Ladyce 02/05/2016
Considerado o livro do ano em 2014 tanto pela crítica inglesa quanto pela americana fui com sede ao pote de Euforia, livro de Lily King, lançado no Brasil no início deste ano. O romance histórico baseado na vida da antropóloga americana Margaret Mead, durante a década de 1930, cobre suas aventuras no sudeste asiático, quando acompanhada de seu segundo marido Reo Fortune,[ Schyler Fenwick, no livro], um antropólogo natural da Nova Zelândia, vem a conhecer aquele que se tornará seu terceiro marido, Gregory Bateson [Andrew Bankson, no livro].
Margaret Mead foi muito mais do que uma revolucionária no estudo da antropologia, tornou-se também um ícone do movimento feminista por ter advogado a liberação sexual, depois de publicar o livro Coming of Age in Samoa em 1928. Talvez tenha sido por essa aura de importância, pela fama de rebelde, iconoclasta, por ter quebrado tabus sociais e culturais no ocidente com ideias adquiridas na observação de povos primitivos; por ter sido defensora da observação in loco; por ter tido três casamentos; por ter ensinado antropologia na Universidade de Columbia; ter sido conservadora do American Museum of Natural History; por ter recebido, ainda que postumamente, a Presidential Medal to Freedom, a mais alta honraria dada pelos Estado Unidos, que a vida de Margaret Mead, romanceada tenha sido tão elogiada pela crítica e pelo público. Talvez tenha sido o público, sempre curioso pela dedicação romântica, apaixonada, renovadora da antropóloga, que levou esse livro a ser tão bem considerado. Essa é a justificativa que encontro para o sucesso extraordinário deste romance histórico e para os elogios abundantes dos dois lados do Atlântico.
Em visita a um museu não apreciamos o retrato de uma pessoa famosa pelo que ela fez. É a arte do pintor ao retratá-la que nos fascina. Não fosse isso, nenhum de nós atravessaria meio mundo para observar por alguns minutos o retrato da Mona Lisa, por exemplo, cuja vida particular nos é tão pouco conhecida. É a habilidade de Leonardo da Vinci que nos leva ao Louvre. São suas pinceladas, sua técnica que nos fascinam ao contemplar La Gioconda. O mesmo não acontece com Euforia. Margaret Mead, sua vida e sua paixão são o que nos atrai. Não foi a arte literária de Lily King, a narrativa excepcional.

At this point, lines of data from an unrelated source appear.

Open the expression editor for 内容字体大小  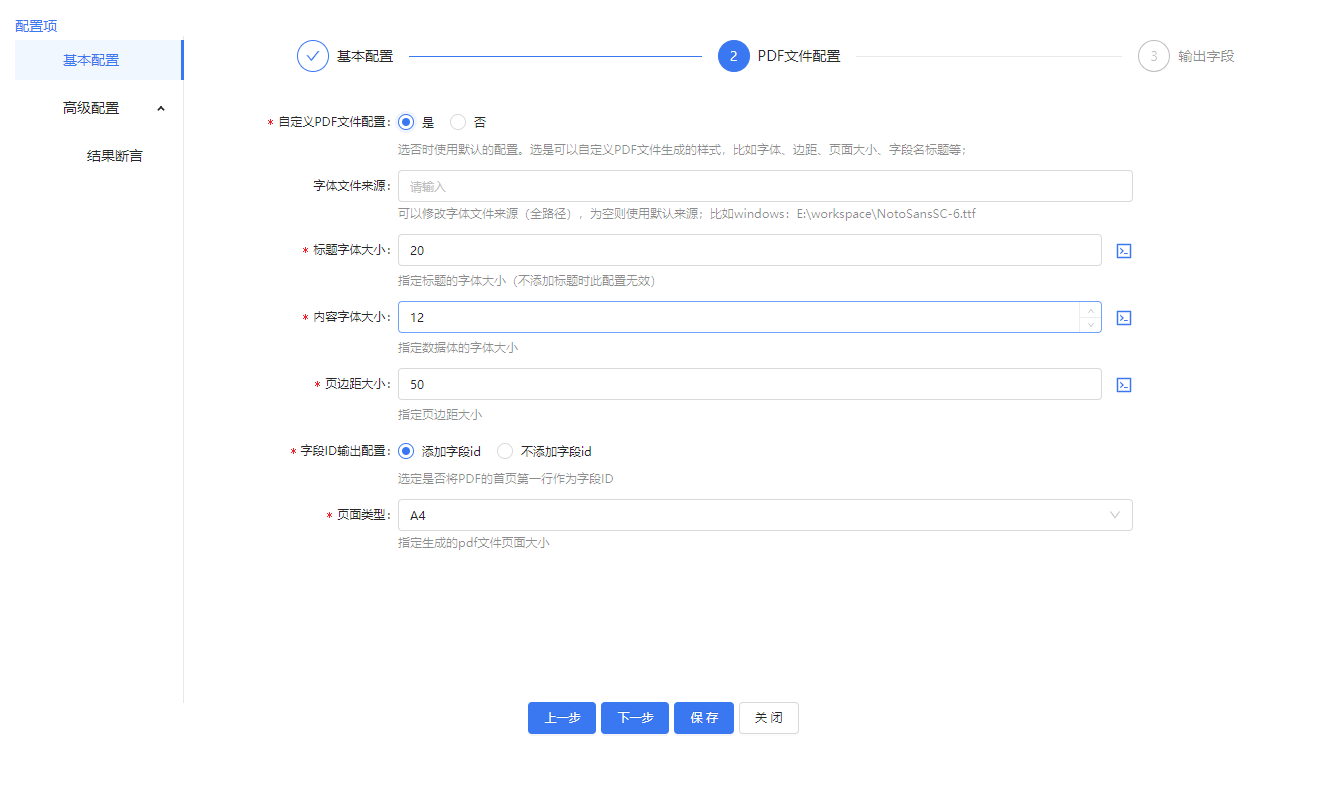1123,317
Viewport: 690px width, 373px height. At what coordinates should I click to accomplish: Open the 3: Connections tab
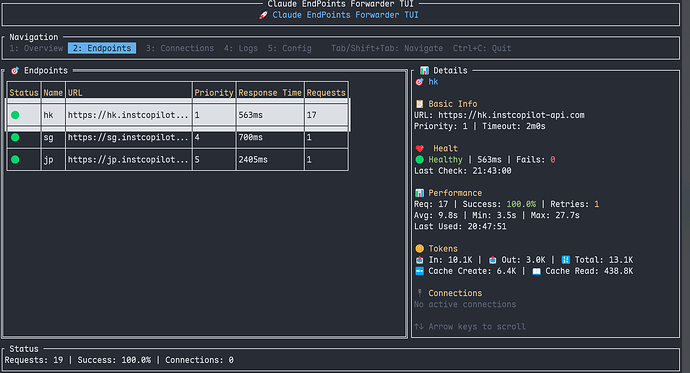tap(180, 48)
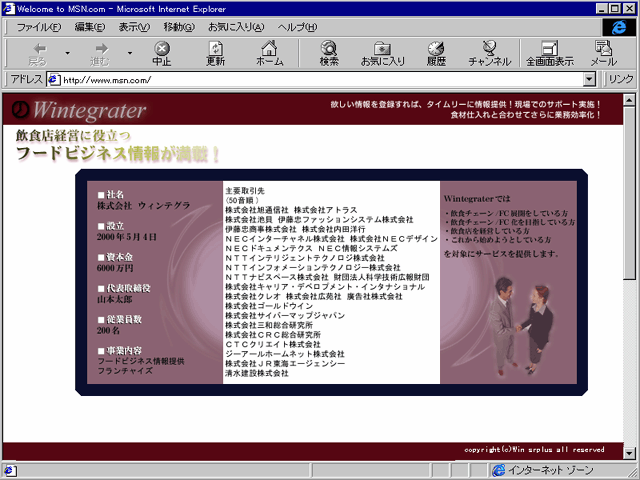Open the Mail (メール) toolbar button
The height and width of the screenshot is (480, 640).
pos(603,53)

Euforia trata do início da paixão entre Nell Stone e o antropólogo inglês Andrew Bankson. Inicialmente a atração dele por ela é intelectual. Mesmerizado pela maneira de pensar, pela dedicação, pelos métodos de pesquisa de Nell Stone, Andrew a aprecia prontamente. É sua mente que o atrai primeiro. Depois sua liberdade, sua franqueza, sua essência americana.
Seus olhos queimavam dentro dos meus quando eu tinha uma ideia de que ela gostava. Seguia cada palavra que eu dizia; voltava a elas mais tarde. Quando escrevi o nome de Martin no gráfico, ela passou o dedo sobre as letras. Eu sentia que em alguns aspectos tínhamos feito alguma espécie de sexo, sexo mental, sexo de ideias, sexo de palavras, enquanto Fen dormia [183-4]
Euforia não é uma biografia. Tampouco é uma obra literária de peso. Trata-se de um romance tradicional, que conta as circunstâncias e o desenvolvimento do mais longo relacionamento de Margaret Mead, 14 anos: seu casamento com Gregory Bateson. É uma ficção histórica. Leve. Uma obra que nos dá em grandes pinceladas uma ideia do que pode ter sido a vida desses antropólogos trabalhando no início do século XX, estudiosos que mudaram o rumo do estudo do homem, de seu ambiente e sua cultura. Tem um ar de aventura, sem a excitação de As minas do rei Salomão, de Henry Rider Haggard, por exemplo. E talvez seja essa a minha grande crítica: o livro nem é bem uma biografia, nem um livro de aventuras que deixem o coração palpitando. Não é uma obra que prime pela qualidade literária, sua escrita é corriqueira. É morno. Nem isso, nem aquilo. É uma leitura que entretém, rápida. Algo para uma tarde de verão, para um dia de férias.